- Palda Location in Madhya Pradesh, India Palda Palda (India)
- Coordinates: 22°41′16″N 75°54′2″E﻿ / ﻿22.68778°N 75.90056°E
- Country: India
- State: Madhya Pradesh
- District: Indore

Population (2011)
- • Total: 18,697

Languages
- • Official: Hindi
- Time zone: UTC+5:30 (IST)
- ISO 3166 code: IN-MP
- Vehicle registration: MP

= Palda =

Palda is a census town in Indore district in the Indian state of Madhya Pradesh.

==Demographics==

As of the 2011 Census of India, Palda is a Census Town in Indore district. The Palda Census Town has a population of 18,697 of which 9,934 are males while 8,763 are females as per report released by Census India 2011.

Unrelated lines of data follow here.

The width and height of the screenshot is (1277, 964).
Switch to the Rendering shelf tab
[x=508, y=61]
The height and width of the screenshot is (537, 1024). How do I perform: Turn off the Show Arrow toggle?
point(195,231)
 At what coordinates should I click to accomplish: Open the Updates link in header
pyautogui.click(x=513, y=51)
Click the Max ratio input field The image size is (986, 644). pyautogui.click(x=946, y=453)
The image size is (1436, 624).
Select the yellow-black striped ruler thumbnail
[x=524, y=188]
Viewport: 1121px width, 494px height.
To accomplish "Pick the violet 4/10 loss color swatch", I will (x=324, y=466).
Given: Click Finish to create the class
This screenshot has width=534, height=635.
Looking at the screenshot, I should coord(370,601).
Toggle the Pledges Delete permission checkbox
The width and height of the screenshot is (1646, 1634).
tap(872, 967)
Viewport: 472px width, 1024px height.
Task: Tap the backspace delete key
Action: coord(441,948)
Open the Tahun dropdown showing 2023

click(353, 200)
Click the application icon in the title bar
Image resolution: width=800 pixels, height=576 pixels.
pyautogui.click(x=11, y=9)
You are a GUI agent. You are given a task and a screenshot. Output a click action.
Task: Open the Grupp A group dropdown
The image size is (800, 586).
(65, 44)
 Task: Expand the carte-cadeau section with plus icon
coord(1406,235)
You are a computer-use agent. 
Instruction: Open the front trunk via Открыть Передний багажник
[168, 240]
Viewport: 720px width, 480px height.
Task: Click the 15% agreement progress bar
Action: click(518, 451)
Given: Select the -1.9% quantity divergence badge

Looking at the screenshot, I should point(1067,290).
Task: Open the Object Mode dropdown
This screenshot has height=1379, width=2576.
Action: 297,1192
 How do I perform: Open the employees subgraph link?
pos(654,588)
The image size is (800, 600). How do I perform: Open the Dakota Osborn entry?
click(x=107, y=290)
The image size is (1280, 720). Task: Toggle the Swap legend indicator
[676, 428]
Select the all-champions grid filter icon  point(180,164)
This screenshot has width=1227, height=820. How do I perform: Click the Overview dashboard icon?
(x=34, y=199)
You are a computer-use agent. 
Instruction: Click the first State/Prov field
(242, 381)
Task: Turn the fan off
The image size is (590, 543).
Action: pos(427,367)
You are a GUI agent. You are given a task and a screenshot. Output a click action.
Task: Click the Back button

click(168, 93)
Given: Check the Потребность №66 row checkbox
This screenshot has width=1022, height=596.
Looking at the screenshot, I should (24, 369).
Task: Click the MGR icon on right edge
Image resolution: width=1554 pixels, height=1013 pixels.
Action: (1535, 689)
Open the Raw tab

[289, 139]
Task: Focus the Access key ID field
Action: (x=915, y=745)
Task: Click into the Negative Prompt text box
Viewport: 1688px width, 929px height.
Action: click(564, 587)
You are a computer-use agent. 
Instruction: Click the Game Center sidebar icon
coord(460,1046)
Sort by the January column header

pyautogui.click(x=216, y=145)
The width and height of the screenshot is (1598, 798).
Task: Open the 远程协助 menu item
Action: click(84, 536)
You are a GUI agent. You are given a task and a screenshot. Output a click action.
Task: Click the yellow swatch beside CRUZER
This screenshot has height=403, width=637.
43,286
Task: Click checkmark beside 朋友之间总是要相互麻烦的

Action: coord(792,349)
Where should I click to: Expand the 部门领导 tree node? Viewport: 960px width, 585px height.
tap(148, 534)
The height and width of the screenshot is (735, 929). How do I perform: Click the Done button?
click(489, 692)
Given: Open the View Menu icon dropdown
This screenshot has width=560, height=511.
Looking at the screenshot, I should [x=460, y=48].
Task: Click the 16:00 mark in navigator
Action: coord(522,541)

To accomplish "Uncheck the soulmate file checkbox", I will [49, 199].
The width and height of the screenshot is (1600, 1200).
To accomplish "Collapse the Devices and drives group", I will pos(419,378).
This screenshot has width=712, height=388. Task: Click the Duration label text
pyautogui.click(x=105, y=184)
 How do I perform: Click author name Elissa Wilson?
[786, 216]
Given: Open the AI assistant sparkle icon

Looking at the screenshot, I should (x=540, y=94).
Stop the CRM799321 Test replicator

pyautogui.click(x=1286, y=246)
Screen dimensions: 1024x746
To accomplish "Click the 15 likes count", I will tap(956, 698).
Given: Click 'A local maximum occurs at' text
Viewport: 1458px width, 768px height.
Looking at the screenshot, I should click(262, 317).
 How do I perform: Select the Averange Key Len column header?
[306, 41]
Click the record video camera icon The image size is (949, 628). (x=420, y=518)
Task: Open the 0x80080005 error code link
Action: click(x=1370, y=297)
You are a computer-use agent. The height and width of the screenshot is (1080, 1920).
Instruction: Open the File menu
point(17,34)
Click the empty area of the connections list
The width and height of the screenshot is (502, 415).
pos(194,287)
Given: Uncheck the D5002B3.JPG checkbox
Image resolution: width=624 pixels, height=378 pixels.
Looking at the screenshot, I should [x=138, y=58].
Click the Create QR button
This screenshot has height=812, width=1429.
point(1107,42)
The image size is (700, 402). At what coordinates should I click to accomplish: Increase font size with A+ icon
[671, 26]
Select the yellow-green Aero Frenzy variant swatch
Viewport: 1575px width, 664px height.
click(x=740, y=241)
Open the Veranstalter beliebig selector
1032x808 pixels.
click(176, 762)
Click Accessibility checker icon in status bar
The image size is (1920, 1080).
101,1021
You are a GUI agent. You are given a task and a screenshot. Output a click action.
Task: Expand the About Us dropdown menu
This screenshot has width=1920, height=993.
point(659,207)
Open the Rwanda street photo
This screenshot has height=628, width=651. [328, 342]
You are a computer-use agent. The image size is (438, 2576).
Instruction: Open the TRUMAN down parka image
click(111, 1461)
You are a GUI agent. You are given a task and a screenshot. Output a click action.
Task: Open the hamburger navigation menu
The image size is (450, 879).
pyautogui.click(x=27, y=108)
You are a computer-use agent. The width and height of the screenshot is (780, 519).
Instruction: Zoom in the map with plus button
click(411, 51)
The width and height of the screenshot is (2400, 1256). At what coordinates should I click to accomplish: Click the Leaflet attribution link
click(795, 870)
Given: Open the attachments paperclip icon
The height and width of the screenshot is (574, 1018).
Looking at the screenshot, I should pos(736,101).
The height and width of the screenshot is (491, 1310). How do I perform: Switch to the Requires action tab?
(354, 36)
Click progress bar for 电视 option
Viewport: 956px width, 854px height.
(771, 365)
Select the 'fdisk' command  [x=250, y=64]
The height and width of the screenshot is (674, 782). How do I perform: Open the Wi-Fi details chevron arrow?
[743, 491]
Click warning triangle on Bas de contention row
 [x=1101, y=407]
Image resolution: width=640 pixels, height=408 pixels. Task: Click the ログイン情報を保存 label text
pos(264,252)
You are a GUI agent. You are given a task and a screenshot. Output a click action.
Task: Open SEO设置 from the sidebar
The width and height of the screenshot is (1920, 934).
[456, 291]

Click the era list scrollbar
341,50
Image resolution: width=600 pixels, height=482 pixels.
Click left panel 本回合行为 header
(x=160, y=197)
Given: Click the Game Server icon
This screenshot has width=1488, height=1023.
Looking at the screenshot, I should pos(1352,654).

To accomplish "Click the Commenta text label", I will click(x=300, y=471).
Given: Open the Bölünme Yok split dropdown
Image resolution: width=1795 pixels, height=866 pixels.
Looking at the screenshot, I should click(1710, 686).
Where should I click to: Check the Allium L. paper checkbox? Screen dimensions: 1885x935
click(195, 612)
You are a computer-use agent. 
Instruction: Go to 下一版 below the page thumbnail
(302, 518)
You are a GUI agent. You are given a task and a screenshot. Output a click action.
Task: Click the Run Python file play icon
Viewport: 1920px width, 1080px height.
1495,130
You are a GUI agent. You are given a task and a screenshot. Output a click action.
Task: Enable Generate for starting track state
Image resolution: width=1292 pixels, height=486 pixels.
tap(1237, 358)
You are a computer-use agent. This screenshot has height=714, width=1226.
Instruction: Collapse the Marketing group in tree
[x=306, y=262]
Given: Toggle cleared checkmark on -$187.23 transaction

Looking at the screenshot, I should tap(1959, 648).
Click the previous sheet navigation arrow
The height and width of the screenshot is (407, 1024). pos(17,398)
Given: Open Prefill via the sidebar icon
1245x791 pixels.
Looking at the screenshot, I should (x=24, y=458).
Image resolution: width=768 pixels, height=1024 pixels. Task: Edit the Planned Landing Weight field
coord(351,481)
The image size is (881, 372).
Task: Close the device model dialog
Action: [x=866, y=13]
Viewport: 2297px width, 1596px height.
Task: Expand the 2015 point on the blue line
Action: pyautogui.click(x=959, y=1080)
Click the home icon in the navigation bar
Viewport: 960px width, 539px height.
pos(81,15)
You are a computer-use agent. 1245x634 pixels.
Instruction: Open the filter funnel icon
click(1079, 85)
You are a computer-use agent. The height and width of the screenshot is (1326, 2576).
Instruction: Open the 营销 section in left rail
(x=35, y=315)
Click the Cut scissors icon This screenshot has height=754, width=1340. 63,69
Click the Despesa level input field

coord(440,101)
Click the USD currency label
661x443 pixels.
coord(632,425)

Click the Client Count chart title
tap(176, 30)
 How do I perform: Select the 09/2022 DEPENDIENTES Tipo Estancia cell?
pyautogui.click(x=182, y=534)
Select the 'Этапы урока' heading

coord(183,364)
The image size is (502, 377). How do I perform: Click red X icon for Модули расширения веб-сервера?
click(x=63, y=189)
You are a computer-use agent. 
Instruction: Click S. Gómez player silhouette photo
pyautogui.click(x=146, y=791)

The population of children aged 0-6 is 2,903 which is 15.53% of total population of Palda. In Palda, the female sex ratio is 882 against state average of 931. Moreover, the child sex ratio in Palda is around 950 compared to Madhya Pradesh state average of 918. The literacy rate of Palda city is 74.19% higher than the state average of 69.32%. In Palda, male literacy is around 81.59% while the female literacy rate is 65.70%.

Palda Census Town has total administration over 3,910 houses to which it supplies basic amenities like water and sewerage. It is also authorize to build roads within Palda Census Town limits and impose taxes on properties coming under its jurisdiction.